(Stored data)
==*==

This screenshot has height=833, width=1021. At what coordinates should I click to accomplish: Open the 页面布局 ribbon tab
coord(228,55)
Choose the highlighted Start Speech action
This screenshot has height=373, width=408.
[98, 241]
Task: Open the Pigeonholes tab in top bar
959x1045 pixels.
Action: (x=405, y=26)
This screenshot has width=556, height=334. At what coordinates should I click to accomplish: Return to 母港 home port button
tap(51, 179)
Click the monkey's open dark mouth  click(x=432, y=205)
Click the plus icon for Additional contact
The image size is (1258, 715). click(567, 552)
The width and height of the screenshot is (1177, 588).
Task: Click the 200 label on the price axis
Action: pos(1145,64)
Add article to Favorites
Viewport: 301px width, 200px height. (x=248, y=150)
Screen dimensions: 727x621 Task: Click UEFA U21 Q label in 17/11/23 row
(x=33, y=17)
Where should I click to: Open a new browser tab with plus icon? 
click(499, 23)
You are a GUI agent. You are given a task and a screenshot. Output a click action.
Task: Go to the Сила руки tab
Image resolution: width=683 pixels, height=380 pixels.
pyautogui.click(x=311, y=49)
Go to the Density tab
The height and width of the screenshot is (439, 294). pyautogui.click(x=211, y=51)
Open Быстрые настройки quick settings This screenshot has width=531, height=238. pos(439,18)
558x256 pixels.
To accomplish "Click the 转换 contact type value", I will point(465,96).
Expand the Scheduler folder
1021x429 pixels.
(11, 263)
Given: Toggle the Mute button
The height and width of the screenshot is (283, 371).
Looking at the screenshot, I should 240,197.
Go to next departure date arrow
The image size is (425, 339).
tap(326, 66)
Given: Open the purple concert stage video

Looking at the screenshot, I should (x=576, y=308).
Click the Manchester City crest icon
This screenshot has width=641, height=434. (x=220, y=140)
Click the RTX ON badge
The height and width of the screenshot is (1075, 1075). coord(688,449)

==*==

● **Work request**:
Write out every record, exactly as written.

● **Solution**:
This screenshot has height=833, width=1021. At what coordinates should I click to accomplish: Open the 页面布局 ribbon tab
coord(228,55)
Choose the highlighted Start Speech action
This screenshot has height=373, width=408.
[98, 241]
Task: Open the Pigeonholes tab in top bar
959x1045 pixels.
Action: (x=405, y=26)
This screenshot has width=556, height=334. At what coordinates should I click to accomplish: Return to 母港 home port button
tap(51, 179)
Click the monkey's open dark mouth  click(x=432, y=205)
Click the plus icon for Additional contact
The image size is (1258, 715). click(567, 552)
The width and height of the screenshot is (1177, 588).
Task: Click the 200 label on the price axis
Action: pos(1145,64)
Add article to Favorites
Viewport: 301px width, 200px height. (x=248, y=150)
Screen dimensions: 727x621 Task: Click UEFA U21 Q label in 17/11/23 row
(x=33, y=17)
Where should I click to: Open a new browser tab with plus icon? 
click(499, 23)
You are a GUI agent. You are given a task and a screenshot. Output a click action.
Task: Go to the Сила руки tab
Image resolution: width=683 pixels, height=380 pixels.
pyautogui.click(x=311, y=49)
Go to the Density tab
The height and width of the screenshot is (439, 294). pyautogui.click(x=211, y=51)
Open Быстрые настройки quick settings This screenshot has width=531, height=238. pos(439,18)
558x256 pixels.
To accomplish "Click the 转换 contact type value", I will point(465,96).
Expand the Scheduler folder
1021x429 pixels.
(11, 263)
Given: Toggle the Mute button
The height and width of the screenshot is (283, 371).
Looking at the screenshot, I should 240,197.
Go to next departure date arrow
The image size is (425, 339).
tap(326, 66)
Given: Open the purple concert stage video

Looking at the screenshot, I should (x=576, y=308).
Click the Manchester City crest icon
This screenshot has width=641, height=434. (x=220, y=140)
Click the RTX ON badge
The height and width of the screenshot is (1075, 1075). coord(688,449)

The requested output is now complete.